Clements Drew In His Wings Hurriedly And
Concentrated His Whole Force At Rensburg.
It was a difficult
operation in the face of an aggressive enemy, but the movements
were well timed and admirably carried out.
There is always the
possibility of a retreat degenerating into a panic, and a panic at
that moment would have been a most serious matter. One misfortune
occurred, through which two companies of the Wiltshire regiment
were left without definite orders, and were cut off and captured
after a resistance in which a third of their number was killed and
wounded. No man in that trying time worked harder than Colonel
Carter of the Wiltshires (the night of the retreat was the sixth
which he had spent without sleep), and the loss of the two
companies is to be set down to one of those accidents which may
always occur in warfare. Some of the Inniskilling Dragoons and
Victorian Mounted Rifles were also cut off in the retreat, but on
the whole Clements was very fortunate in being able to concentrate
his scattered army with so few mishaps.
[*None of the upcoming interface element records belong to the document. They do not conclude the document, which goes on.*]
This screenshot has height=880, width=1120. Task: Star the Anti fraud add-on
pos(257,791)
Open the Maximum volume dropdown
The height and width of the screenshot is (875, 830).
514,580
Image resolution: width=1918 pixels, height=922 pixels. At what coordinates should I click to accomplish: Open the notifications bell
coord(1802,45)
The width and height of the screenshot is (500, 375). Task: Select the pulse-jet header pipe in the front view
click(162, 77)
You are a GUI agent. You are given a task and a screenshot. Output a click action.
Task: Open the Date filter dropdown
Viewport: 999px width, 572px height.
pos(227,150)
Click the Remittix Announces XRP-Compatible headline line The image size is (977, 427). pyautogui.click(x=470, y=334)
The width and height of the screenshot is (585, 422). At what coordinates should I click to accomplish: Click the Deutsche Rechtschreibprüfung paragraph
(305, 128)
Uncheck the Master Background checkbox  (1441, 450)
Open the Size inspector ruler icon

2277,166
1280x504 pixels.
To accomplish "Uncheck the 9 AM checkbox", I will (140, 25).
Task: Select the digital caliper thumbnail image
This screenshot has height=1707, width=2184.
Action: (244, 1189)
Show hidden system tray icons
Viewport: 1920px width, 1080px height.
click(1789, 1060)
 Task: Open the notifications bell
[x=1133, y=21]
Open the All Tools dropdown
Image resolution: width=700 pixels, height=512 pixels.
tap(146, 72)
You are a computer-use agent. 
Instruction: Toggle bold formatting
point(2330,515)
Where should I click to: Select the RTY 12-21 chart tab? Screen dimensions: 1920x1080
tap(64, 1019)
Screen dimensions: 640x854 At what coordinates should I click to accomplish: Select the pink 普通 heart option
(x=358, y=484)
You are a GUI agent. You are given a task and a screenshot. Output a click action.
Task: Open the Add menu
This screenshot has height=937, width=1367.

The withdrawal was
heartbreaking to the soldiers who had worked so hard and so long in
extending the lines, but it might be regarded with equanimity by
the Generals, who understood that the greater strength the enemy
developed at Colesberg the less they would have to oppose the
critical movements which were about to be carried out in the west.
Meanwhile Coleskop had also been abandoned, the guns removed, and
the whole force on February 14th passed through Rensburg and fell
back upon Arundel, the spot from which six weeks earlier French had
started upon this stirring series of operations.